<Previous
Next>
Knowing that I am an avid consumer of literature
pertaining to time and astronomy, Melanie picked up a book at the library for me
entitled,
Longitude: The True Story of a Lone Genius Who Solved the Greatest
Scientific Problem of His Time, by
Dava
Sobel. When Christopher Columbus discovered America, his intended target was,
if you recall, the Indies. His original charter was to find a direct westerly pathway
from the Atlantic coast of Europe to the immensely profitable trade production region
of the Indies as an alternative to to sailing around the treacherous
Cape of Good Hope
at the southern tip of Africa. How could such an experienced navigator have missed
his mark by so far, you might reasonably ask? Didn't Columbus know how to use a
sextant, or at
least have a navigator who could?
The answer to the second question is, "no."
The answer to the first question is complicated. Recall your elementary school poem
titled In 1942, which began "In fourteen hundred ninety-two, Columbus sailed
the ocean blue." John Hadley's and Thomas Godfrey's sextant - originally called
an octant - was not invented and refined until the middle of the 18th century.

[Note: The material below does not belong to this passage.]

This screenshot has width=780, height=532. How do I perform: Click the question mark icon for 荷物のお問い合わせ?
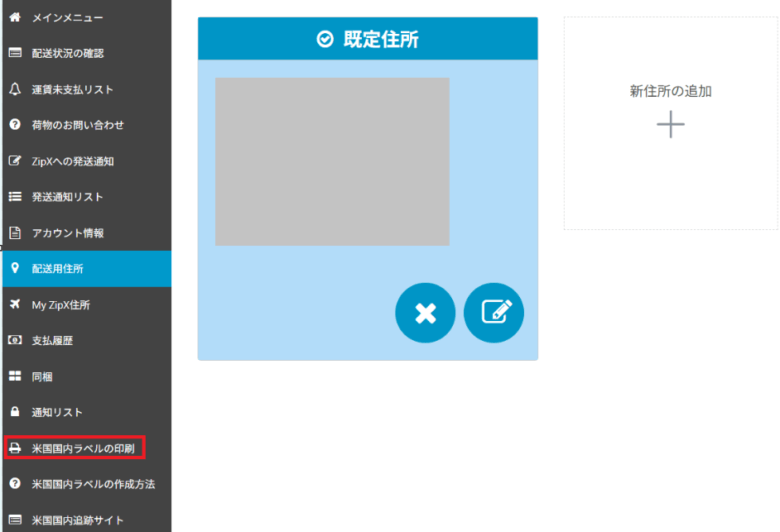pyautogui.click(x=15, y=125)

The answer to the first question is that prior to the advent of the sextant and
accurate sea-going clocks, determining latitude was easy, but determining longitude
was mostly guesswork and dead reckoning. Nobody in Columbus' day had a reliable means for
computing longitude after more than a day or so at sea and out of sight of a known
land mass.
As was (and still
is) the case with many major scientific advances, the road to success was riddled
with many technical, personal, and political obstacles. Prior to the last century,
organized religions often were the most severe inhibitors of success - recall the
Inquisition of Galileo for proclaiming a
heliocentric universe. The pathway to discovering a means for
determining longitude was strewn with all those forms of treachery.

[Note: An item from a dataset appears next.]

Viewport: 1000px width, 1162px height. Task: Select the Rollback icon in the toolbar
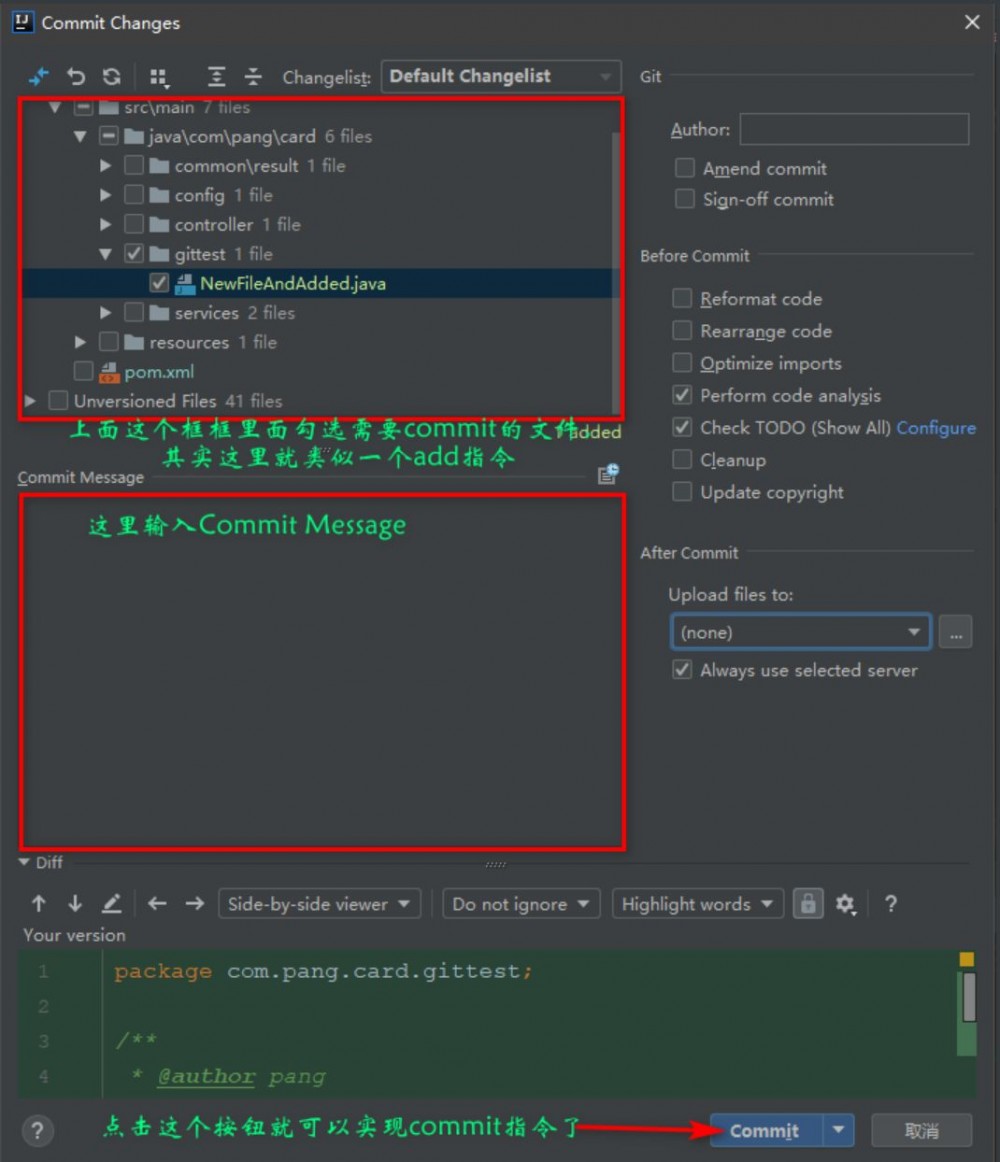pyautogui.click(x=75, y=76)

Because so many ships - both commercial and military - were succumbing to perils
of misadventure on the high seas, both England and France convened panels of mathematicians,
sailors, astronomers, politicians, and clergy (what could go wrong?) to incentivize,
judge, and reward efforts to solve "The Longitude Problem." England established
its Board
of Longitude in 1714, and France created its
Bureau
des Longitudes in 1795 (a bit late to the game). The grand reward for producing
a reliable method for determining longitude within half a degree, known as the
Longitude
Prize, was £20,000 - or about
£1,991,632 in 2024 money ($2,529,401 US).
Two competing, though in reality somewhat interdependent, methods were pitted
against each other in the race for a solution - astronomical and chronological.
The astronomical method which employed the sextant requires very accurate ephemerides
of sun, moon, planet, and star positions. The chronological method requires a timekeeping
apparatus that neither gains nor loses more than a few seconds per day while aboard
a seafaring vessel being subject to wide variations in temperature, humidity, barometric
pressure, a severe three-dimensional motion.
Astronomers and mathematicians worked tirelessly
all over the known world observing and recording positions of heavenly objects -
the moving planets ("planet" meaning "wanderer"),
moon, sun, and the fixed stars.
Johannes Kepler's derived laws of planetary motion and
Isaac Newton's recent formulation of the laws of gravity play
key roles in the ability to accumulate and publish yearly massive volumes of critical
navigational data. Even so, very accurate reckoning of time was required to gain
high accuracy in longitude determination. In fact, it could take a single navigator
up to four hours to compute the longitude based on sextant readings.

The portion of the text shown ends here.